Stored data entries

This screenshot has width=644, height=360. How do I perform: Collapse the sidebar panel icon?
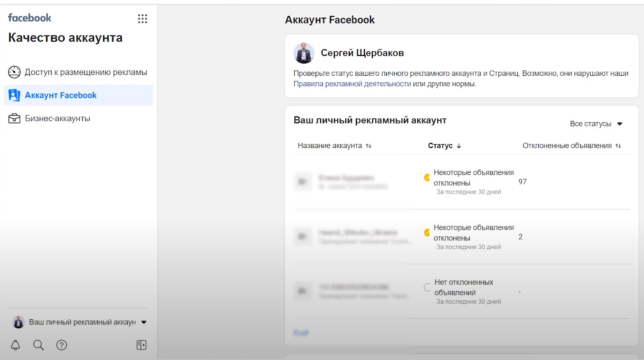(142, 345)
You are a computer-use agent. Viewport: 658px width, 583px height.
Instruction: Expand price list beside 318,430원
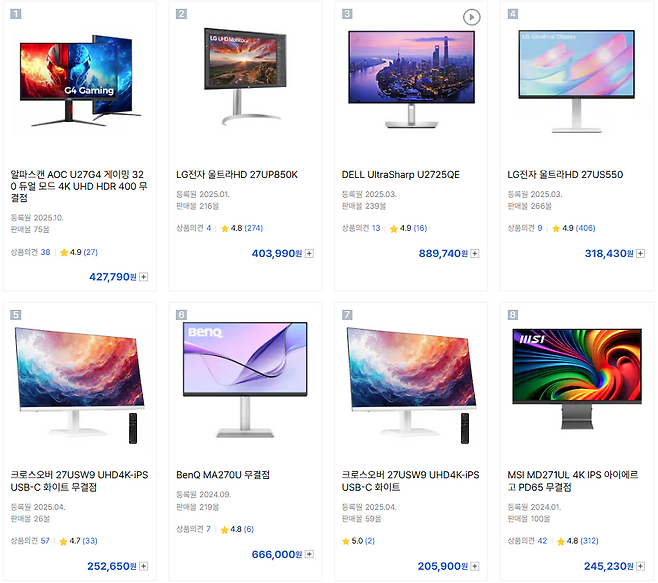click(x=640, y=254)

_EXERCISE GOAL_
Your output should be the full set of entries above, restated word for word and free of pictures.

_FINISHED TASK_
This screenshot has width=644, height=360. How do I perform: Collapse the sidebar panel icon?
(142, 345)
You are a computer-use agent. Viewport: 658px width, 583px height.
Instruction: Expand price list beside 318,430원
click(x=640, y=254)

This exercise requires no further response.